# Highest Priced Classical Music Artists on Vinyl?



## regenmusic (Oct 23, 2014)

I was just noticing that some albums are very high priced and I think knowing why may help us appreciate music better. Nothing crass about it! 

:lol:

Two I have discovered so far are: 

Leonid Kogan 
and
GEORGE SZELL 

I've heard string players can be collectible, older pressings, early stereo, and then of course there are some limited editions like this:

SCHNEEBERGER BACH SONATAS & PARTITAS JECKLIN SWISS 3 LP BOX AUDIOPHILE LIM 300


----------



## Pugg (Aug 8, 2014)

Mint old vinyl from Decca / DG goes are for sale at $1000.
Collectors paying almost anything.


----------



## joen_cph (Jan 17, 2010)

Items can be stuck on selling lists for a very long time though.

Violinists tend to be more expensive than other soloists.

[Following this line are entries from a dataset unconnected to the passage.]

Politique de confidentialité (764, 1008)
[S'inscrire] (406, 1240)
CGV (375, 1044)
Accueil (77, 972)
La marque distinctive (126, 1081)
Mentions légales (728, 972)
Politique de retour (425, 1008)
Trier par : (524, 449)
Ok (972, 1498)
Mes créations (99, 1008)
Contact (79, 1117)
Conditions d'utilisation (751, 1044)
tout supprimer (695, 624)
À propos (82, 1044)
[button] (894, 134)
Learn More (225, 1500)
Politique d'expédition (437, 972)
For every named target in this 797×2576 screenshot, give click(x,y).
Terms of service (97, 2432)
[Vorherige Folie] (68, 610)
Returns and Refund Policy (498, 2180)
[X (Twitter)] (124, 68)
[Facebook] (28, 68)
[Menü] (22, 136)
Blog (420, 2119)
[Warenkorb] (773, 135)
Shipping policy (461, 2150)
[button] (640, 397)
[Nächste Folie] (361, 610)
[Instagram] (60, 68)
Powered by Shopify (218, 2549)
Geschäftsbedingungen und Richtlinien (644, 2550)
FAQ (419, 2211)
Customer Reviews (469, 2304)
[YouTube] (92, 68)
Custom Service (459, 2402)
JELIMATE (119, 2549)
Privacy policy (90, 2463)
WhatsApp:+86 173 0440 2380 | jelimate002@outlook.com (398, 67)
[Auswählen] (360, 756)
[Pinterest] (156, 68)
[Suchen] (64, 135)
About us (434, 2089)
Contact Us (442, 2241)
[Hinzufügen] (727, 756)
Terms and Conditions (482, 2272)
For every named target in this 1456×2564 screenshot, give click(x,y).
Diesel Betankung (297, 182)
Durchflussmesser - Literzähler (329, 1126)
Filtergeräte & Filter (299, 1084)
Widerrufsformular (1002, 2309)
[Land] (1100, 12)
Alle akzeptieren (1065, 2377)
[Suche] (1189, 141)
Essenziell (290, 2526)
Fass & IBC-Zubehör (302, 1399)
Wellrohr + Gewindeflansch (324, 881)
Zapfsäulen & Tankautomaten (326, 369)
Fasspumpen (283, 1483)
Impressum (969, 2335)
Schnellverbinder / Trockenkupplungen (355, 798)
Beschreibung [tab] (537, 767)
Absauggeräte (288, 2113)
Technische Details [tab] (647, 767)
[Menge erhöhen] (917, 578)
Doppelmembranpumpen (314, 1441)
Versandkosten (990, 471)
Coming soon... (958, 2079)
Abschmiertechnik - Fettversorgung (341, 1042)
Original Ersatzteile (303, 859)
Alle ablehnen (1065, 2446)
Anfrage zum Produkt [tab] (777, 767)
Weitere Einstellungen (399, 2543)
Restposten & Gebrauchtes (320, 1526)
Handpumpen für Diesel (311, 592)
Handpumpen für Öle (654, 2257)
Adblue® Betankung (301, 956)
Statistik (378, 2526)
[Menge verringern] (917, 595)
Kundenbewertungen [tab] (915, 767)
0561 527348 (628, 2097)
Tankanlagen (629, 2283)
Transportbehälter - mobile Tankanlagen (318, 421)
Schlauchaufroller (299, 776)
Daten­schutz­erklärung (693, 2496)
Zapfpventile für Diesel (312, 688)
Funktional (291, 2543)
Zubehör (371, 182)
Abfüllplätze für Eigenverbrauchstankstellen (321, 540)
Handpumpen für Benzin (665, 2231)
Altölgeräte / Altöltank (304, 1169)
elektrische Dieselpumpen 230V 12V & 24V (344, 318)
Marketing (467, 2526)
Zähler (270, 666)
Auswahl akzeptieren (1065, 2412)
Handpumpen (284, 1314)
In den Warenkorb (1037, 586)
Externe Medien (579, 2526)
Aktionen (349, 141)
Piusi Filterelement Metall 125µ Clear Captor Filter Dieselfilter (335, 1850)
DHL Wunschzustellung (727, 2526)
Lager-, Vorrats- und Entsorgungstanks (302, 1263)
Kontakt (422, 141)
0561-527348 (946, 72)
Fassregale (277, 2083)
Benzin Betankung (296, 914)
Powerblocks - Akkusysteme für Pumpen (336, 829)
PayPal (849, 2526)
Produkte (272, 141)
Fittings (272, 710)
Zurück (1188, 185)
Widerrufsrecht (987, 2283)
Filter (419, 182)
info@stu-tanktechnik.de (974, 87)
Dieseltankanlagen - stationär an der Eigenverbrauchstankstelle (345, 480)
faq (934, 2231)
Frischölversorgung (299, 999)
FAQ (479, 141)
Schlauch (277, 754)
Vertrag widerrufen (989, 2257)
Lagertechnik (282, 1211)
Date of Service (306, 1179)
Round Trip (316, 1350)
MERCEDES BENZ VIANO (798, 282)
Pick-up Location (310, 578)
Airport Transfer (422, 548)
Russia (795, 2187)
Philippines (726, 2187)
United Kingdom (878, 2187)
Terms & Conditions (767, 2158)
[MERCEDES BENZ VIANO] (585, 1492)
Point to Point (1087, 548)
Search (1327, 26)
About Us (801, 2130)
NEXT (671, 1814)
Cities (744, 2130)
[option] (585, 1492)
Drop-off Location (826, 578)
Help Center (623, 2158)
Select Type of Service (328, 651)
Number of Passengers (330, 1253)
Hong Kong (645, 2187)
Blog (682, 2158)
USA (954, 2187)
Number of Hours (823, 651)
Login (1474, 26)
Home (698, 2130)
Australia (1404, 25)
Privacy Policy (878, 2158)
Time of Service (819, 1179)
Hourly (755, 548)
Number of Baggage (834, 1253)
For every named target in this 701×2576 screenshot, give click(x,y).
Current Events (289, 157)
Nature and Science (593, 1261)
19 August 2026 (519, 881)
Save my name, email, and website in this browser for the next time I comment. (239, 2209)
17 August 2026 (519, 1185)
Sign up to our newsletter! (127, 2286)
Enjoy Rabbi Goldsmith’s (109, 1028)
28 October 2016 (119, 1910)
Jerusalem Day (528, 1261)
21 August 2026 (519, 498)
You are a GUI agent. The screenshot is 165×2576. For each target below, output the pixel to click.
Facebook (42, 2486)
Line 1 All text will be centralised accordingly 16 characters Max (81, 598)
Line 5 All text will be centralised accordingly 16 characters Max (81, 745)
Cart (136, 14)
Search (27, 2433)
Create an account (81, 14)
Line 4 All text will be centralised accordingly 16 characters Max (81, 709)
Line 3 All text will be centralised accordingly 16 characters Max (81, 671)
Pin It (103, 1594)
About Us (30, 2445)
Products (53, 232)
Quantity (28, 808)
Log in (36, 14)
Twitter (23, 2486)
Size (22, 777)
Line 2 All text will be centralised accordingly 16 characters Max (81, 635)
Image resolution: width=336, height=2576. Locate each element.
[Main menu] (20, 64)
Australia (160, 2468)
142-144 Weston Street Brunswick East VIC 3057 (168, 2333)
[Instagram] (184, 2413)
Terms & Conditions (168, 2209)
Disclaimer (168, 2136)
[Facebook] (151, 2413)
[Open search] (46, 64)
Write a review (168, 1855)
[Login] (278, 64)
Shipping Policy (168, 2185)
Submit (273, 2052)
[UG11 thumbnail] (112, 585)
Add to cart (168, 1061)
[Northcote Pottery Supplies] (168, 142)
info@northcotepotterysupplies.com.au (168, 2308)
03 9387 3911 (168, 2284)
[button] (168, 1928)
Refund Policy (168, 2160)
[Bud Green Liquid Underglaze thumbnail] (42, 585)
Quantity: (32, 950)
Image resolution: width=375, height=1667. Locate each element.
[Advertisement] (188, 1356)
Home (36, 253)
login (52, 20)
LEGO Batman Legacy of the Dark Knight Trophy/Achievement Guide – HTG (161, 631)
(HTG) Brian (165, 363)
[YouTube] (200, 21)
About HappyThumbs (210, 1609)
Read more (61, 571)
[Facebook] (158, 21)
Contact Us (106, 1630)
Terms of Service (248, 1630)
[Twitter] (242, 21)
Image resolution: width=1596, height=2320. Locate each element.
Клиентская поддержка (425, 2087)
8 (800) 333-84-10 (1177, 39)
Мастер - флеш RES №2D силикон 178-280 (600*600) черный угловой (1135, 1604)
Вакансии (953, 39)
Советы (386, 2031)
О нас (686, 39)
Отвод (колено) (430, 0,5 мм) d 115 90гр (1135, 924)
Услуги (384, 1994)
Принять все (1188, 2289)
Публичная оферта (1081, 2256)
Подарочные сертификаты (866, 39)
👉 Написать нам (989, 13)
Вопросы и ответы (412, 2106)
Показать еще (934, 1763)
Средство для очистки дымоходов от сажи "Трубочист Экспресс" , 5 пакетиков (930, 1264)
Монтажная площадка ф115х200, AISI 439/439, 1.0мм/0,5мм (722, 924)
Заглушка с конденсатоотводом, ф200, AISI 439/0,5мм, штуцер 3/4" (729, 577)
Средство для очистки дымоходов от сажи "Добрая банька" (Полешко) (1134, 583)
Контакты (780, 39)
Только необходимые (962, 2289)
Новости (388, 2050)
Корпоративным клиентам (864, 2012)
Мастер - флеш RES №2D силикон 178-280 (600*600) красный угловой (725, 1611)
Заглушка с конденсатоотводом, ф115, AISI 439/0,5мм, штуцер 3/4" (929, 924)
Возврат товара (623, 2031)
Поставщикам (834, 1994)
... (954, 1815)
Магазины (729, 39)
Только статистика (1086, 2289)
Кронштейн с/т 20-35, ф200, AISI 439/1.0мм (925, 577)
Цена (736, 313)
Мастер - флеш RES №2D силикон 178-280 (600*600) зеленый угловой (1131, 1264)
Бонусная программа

Enescu in Bach Sonatas & Partitas 3LP £ 1199 last year 
http://www.popsike.com/ENESCU-Plays...LP-Box-Continental-1950-USA/261925079673.html

Szigeti ditto Bach is also expensive, for example
http://www.ebay.com/itm/262308910570

I sold a near-mint set myself for £ 440 to a collector in Japan - that price was below average.


----------